INFERRING LAKE AND WETLAND SEDIMENT CONDUCTIVITY VARIATIONS FROM EM31 DATA AT THE WAUBESA WETLANDS NEAR MADISON, WI

Collection of geophysical data has various geologic applications that aid in interpreting subsurface geology and hydrology. The Wisconsin Geological and Natural History survey staff are collecting dense data sets from representative streams across Wisconsin’s physiographic regions including various physical properties, such as ground conductivity, basic stream chemistry, water temperature, and water depth. Instruments are mounted in a canoe in a controlled float to collect data, which is georeferenced to provide detailed information about spatial variability.

We employed these continuous data collection methods at the Waubesa Wetlands near Madison, WI. Water depth and water specific conductivity data were combined with EM31 conductivity results to create a multi-layered model, which determined variations in lake and wetland sediment electrical conductivity. Results of this application indicate spatial variations that provide insight into the depositional environment within the lake and wetland, in addition to the groundwater-fed spring pools near the northwestern region of the lake. Spatial variations in sediment and water conductivity correlate with variations in water temperature and pH.

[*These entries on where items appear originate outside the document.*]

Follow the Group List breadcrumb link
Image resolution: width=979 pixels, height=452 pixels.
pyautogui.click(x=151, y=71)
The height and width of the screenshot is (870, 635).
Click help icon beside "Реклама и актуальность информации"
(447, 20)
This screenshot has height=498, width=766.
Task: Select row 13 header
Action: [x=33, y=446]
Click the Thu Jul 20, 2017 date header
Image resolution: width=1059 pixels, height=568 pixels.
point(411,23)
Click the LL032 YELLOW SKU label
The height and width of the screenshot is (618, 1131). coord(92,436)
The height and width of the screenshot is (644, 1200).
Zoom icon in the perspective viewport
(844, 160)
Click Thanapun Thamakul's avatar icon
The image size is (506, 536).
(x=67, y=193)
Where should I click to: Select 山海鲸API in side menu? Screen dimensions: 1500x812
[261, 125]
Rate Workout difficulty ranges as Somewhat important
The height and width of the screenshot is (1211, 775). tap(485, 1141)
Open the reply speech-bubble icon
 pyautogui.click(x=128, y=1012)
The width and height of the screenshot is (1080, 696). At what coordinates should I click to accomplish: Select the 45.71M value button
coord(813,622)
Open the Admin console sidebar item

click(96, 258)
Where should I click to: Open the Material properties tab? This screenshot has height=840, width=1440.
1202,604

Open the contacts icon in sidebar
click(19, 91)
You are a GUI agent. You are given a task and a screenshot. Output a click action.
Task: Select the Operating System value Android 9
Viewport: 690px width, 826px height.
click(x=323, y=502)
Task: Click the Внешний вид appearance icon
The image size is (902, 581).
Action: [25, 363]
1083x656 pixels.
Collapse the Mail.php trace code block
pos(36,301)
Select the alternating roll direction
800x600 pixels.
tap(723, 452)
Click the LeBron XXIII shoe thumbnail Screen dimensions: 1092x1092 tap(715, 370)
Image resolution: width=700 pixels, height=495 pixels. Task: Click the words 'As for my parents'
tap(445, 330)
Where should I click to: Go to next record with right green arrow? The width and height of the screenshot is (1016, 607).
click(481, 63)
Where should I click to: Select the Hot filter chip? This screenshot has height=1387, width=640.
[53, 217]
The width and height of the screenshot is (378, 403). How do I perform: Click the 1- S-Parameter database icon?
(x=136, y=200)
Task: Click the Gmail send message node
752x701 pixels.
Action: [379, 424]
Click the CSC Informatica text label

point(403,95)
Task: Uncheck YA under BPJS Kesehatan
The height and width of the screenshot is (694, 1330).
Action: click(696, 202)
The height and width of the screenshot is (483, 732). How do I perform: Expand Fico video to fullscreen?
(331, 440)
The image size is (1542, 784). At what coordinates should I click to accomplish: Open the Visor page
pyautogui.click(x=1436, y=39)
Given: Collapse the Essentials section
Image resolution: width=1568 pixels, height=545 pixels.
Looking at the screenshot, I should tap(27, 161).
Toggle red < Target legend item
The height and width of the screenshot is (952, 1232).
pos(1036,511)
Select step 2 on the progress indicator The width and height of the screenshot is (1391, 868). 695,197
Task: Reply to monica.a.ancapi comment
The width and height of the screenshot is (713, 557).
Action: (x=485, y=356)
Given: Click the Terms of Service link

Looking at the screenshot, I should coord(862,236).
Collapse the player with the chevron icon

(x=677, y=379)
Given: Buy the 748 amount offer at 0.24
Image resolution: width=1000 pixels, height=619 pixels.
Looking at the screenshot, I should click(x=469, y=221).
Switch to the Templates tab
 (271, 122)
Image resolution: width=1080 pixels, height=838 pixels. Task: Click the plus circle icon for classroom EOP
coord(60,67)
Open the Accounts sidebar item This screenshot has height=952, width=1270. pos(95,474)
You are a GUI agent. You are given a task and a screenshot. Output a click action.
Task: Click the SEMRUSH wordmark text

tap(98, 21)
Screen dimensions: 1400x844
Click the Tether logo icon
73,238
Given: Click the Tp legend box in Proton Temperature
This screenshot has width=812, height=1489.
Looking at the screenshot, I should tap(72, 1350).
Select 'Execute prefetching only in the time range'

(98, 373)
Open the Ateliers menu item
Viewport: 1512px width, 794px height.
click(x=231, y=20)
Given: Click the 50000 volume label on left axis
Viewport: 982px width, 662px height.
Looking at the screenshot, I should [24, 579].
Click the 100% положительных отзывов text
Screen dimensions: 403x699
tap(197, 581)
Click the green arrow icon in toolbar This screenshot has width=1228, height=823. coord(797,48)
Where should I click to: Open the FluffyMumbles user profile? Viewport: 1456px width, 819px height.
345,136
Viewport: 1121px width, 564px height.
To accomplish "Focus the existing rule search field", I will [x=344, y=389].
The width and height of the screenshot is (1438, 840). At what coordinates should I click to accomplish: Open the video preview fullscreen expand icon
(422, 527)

Our established water quality and geophysical data collection methods are inexpensive, fast, and reliable, which qualify them as excellent tools to provide readily available input data for conceptual models. Ultimately these models will improve our understanding of ground- and surface water interactions in complex hydrogeologic systems throughout Wisconsin. Developing such local and regional conceptual models across Wisconsin also provide information useful to management of sensitive wetland habitats.